La responsabilité de l’agriculture dans le dérèglement climatique et la quête d’une agriculture « bonne » pour l’environnement

La relation de l’agriculture au dérèglement climatique est singulière : à la fois victime et bourreau, elle en essuie les conséquences tout en y contribuant. Responsable de 18% des émissions françaises de Gaz à Effet de Serre (GES), le modèle agricole hexagonal semble inadapté aux futurs enjeux. Les ruminants sont particulièrement mis en cause : le méthane, avec un pouvoir réchauffant 28 fois plus élevé que le CO2, « serait responsable d’environ 20% de l’accroissement de la température (+1ºC) observé au cours du siècle »[2], alerte l’INRAE. Les rizicultures, peu évoquées car ne concernant que marginalement le territoire français, contribuent ailleurs fortement au bouleversement climatique : la méthode par inondation est à l’origine de presque 10% des émissions de GES de l’agriculture mondiale[3]. À cela s’ajoute enfin, entre autres, l’épandage des engrais azotés, l’utilisation des engins, et l’exploitation des terres – actuellement les sols agricoles émettent plus de GES qu’ils n’en conservent[4].

Ainsi, la nécessité d’une transition du système agricole au regard de ses conséquences sur le climat, mais également de ses impacts sur l’environnement, apparaît comme une évidence, notamment pour garantir sa survie. Mais un rapport du Sénat rédigé en 2020 questionnait cette notion même d’« alimentation bonne pour l’environnement »[5] – car « bonne » au regard de quels critères ? Les émissions de GES ? La fertilité des sols ? L’usage des ressources en eau ? Une question majeure émerge donc aujourd’hui : comment répondre aux défis associés à la nécessaire adaptation climatique du modèle agricole, sans pour autant négliger les réponses fondées sur des critères écologiques, et intégrant par exemple des exigences de biodiversité ?

Une agriculture à bout de souffle face au dérèglement climatique

« Chaque fraction de degré de réchauffement planétaire se traduit en France par une intensification des extrêmes chauds, une plus grande variabilité du cycle de l’eau à la fois par l’intensification des pluies extrêmes, et l’augmentation de la récurrence, la durée et l’ampleur de la sécheresse des sols », constate le Haut Conseil pour le Climat (HCC), dans les premières pages de son rapport[6].

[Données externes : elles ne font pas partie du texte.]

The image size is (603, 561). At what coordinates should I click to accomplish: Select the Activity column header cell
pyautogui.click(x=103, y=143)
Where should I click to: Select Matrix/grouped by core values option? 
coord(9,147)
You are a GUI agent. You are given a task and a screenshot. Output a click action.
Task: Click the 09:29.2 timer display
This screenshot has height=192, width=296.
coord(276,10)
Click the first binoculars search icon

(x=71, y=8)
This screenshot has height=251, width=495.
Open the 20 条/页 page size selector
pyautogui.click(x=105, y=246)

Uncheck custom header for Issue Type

Le dérèglement climatique se fait déjà percevoir concrètement. Les dates de semis et de récoltes sont avancées, particulièrement pour les vendanges – dont la date est « un marqueur efficace du réchauffement climatique ». Ces dernières ont désormais lieu 18 jours plus tôt qu’il y a 40 ans[7]. Les rendements peinent à augmenter, la production de blé plafonne depuis les années 2000[8] en raison des printemps plus secs et chauds. Si les précipitations abondantes depuis l’automne ont inversé la tendance allant vers une sécheresse territorialisée (bien que dans certaines régions, le niveau des nappes demeure anormalement bas comme dans le Roussillon[9]), les indicateurs de pluviométrie, de sécheresse des sols, et de sécheresse hydrologique, ont longtemps été dans le rouge entre 2021 et 2023[10].

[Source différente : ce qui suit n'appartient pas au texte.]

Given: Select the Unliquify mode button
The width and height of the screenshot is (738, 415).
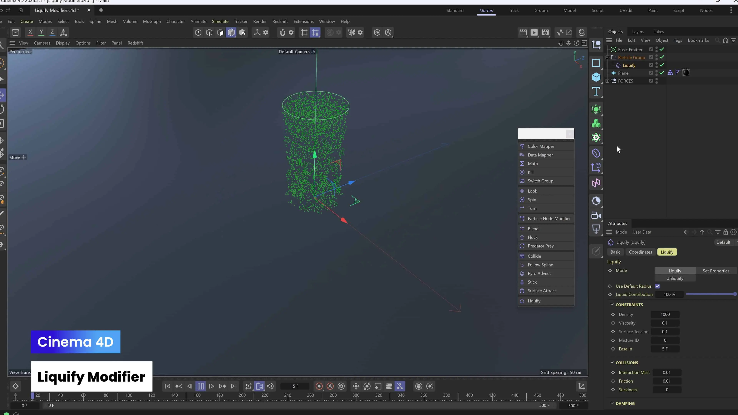Looking at the screenshot, I should pos(675,278).
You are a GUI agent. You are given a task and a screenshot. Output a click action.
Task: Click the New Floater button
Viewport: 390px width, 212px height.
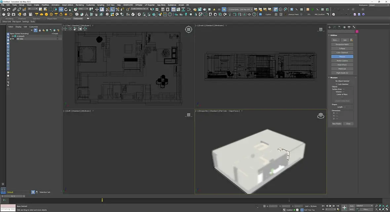336,124
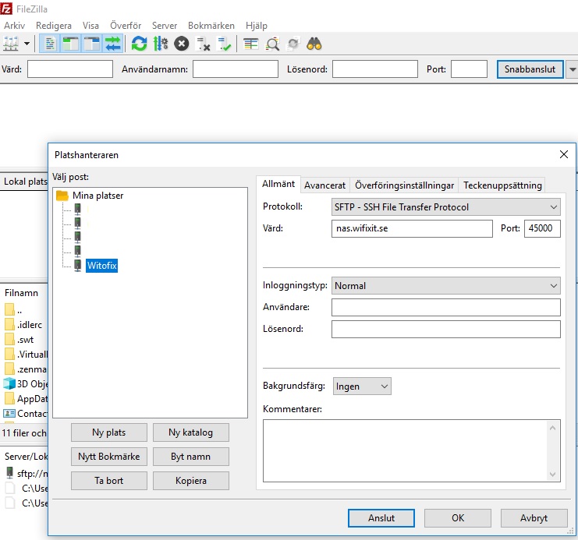Click the binoculars search remote files icon
The width and height of the screenshot is (578, 540).
[x=314, y=44]
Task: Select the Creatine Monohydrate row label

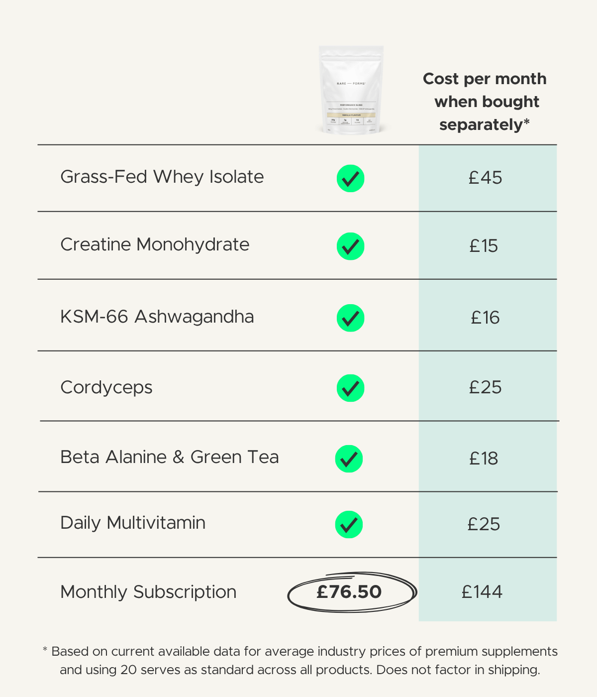Action: (155, 244)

« La diminution graduelle de l’humidité des sols dans un climat plus chaud, l’allongement de la durée de la période sèche, la forte incertitude sur les précipitions incitent à des transformations plus profondes » insiste le HCC[11]. En effet, avec 58 % de l’eau douce française consommée pour des usages agricoles[12], la poursuite de notre modèle agricole est inenvisageable, et cela, a fortiori au regard des sécheresses auxquelles nous serons exposés, intensifiant notre dépendance à l’irrigation. Or, les ressources en eau vont se raréfier : d’ici le milieu du siècle, le renouvellement des nappes phréatiques pourrait diminuer de 10% à 25%, voire de 30% à 55% pour le Sud-Ouest.

Enfin, les gelées printanières risquent de se multiplier, le dérèglement climatique augmentant de 60% leur apparition[13]. Le réchauffement des températures entraîne une floraison précoce des bourgeons, mais la végétation, notamment les arbres fruitiers et les vignes, est très fragile à cette période ; les bourgeons ne supportent pas des températures inférieures à -4°C[14]. Ces effets cumulés conduisent à une chute des rendements : le sol français éprouve déjà une diminution de 21% de son rendement agricole en raison des changements liés au climat, estime le HCC[15].

Et nous mentionnons ici les seules conséquences climatiques. Ces impacts sont à mettre en perspective avec l’ensemble du modèle intensif agricole, auquel se conjugue les effets du remembrement, le recours aux pesticides, l’érosion des sols, l’effondrement de la biodiversité et l’irrigation massive de certaines cultures (qui pourtant ne représentent que 7,3% des surfaces agricoles en 2020[16]). La résilience des systèmes alimentaires est donc cruciale, alors que les bouleversements se révèlent, dans une large mesure, irréversibles.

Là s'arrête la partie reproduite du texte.